Goal of the exercise: Reproduce the items beginning at the line that contains "Given: Click the barcode icon in top toolbar" and ending after the line that contains "Looking at the screenshot, I should coord(1114,11).", switching "barcode" to "QR code" and leaving everything else unchanged. Omit the pictures from your answer.
### Data to use
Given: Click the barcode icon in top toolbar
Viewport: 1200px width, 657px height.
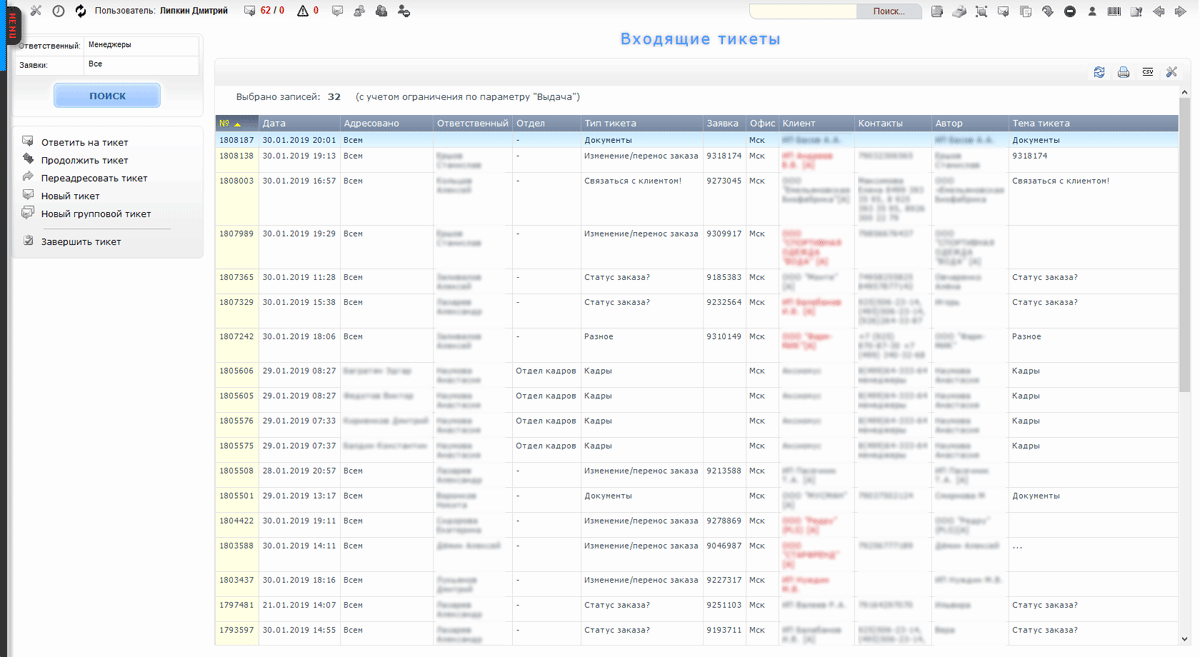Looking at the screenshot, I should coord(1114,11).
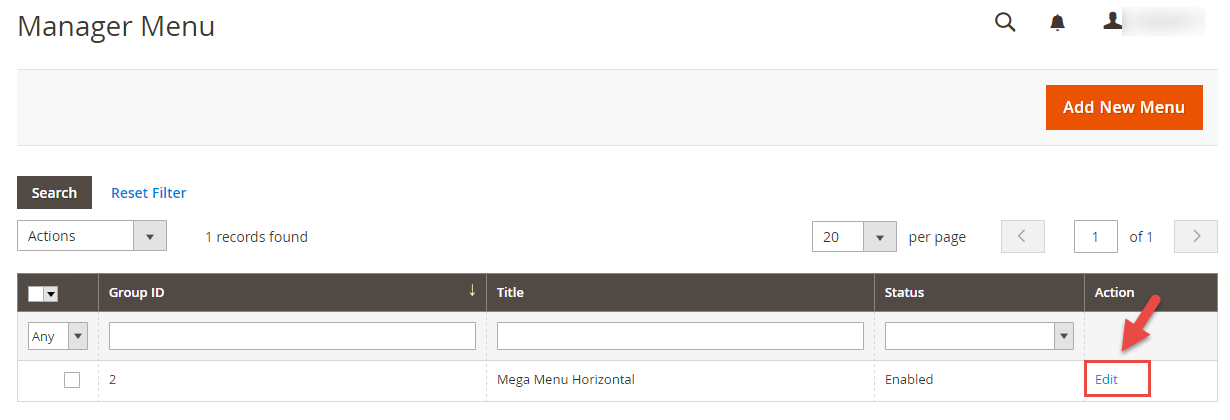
######
### Data to use
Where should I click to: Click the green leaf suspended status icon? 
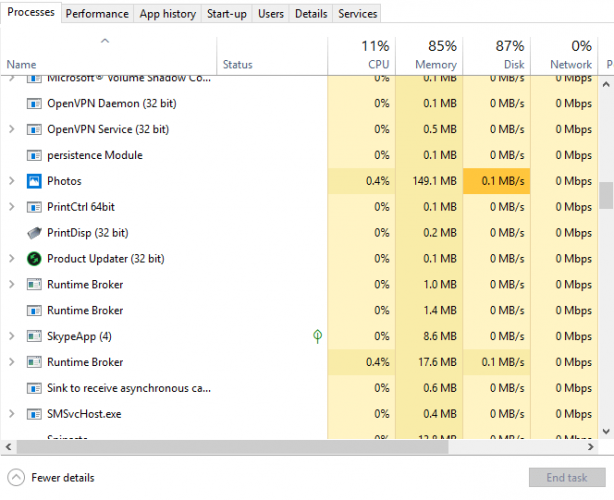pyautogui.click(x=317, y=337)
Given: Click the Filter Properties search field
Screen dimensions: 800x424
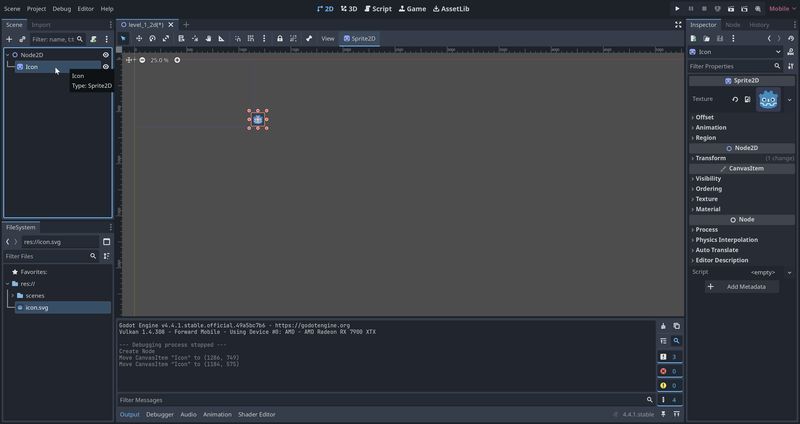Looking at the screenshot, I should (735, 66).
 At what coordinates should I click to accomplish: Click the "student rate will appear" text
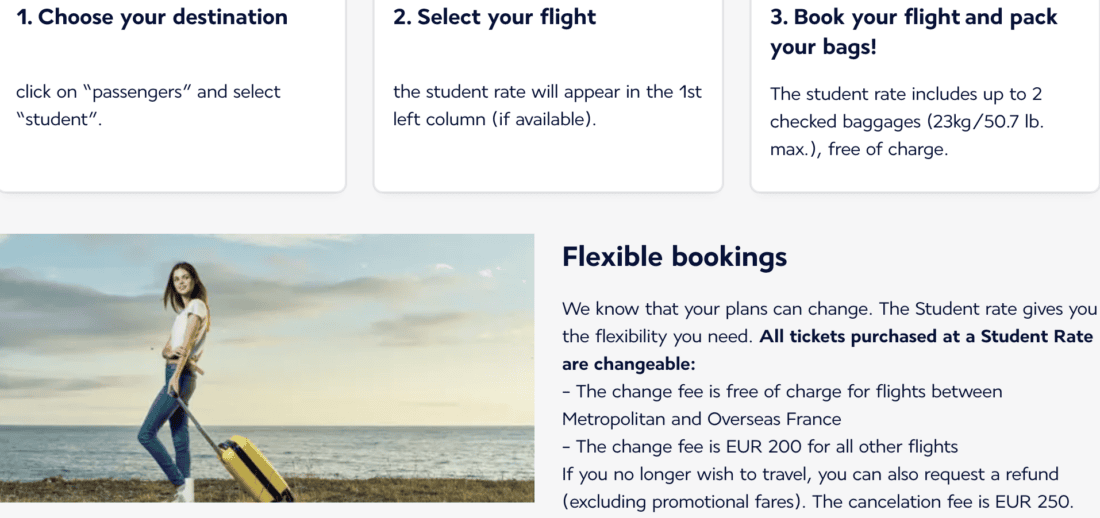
######
Result of the task:
Given: Click the QR code icon in top toolbar
Viewport: 1200px width, 657px height.
Looking at the screenshot, I should coord(1114,11).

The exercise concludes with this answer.